**** Given records ****

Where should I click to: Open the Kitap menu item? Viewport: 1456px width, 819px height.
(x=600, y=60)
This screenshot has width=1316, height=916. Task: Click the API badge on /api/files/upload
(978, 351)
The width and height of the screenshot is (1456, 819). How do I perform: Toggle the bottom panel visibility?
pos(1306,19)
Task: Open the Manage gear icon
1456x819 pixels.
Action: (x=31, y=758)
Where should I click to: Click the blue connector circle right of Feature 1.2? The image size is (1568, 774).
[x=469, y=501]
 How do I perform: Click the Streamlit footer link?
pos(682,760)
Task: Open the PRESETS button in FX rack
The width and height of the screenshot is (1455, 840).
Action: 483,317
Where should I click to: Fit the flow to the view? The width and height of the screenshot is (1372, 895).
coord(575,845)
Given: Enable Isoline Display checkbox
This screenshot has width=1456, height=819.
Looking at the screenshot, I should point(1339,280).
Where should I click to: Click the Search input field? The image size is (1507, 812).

****

The lines from the one containing "This screenshot has width=1456, height=819." through the final line of the listing above are to be repeated exactly, and nothing else is to be printed.

This screenshot has width=1456, height=819.
Looking at the screenshot, I should point(1339,280).
Where should I click to: Click the Search input field? The image size is (1507, 812).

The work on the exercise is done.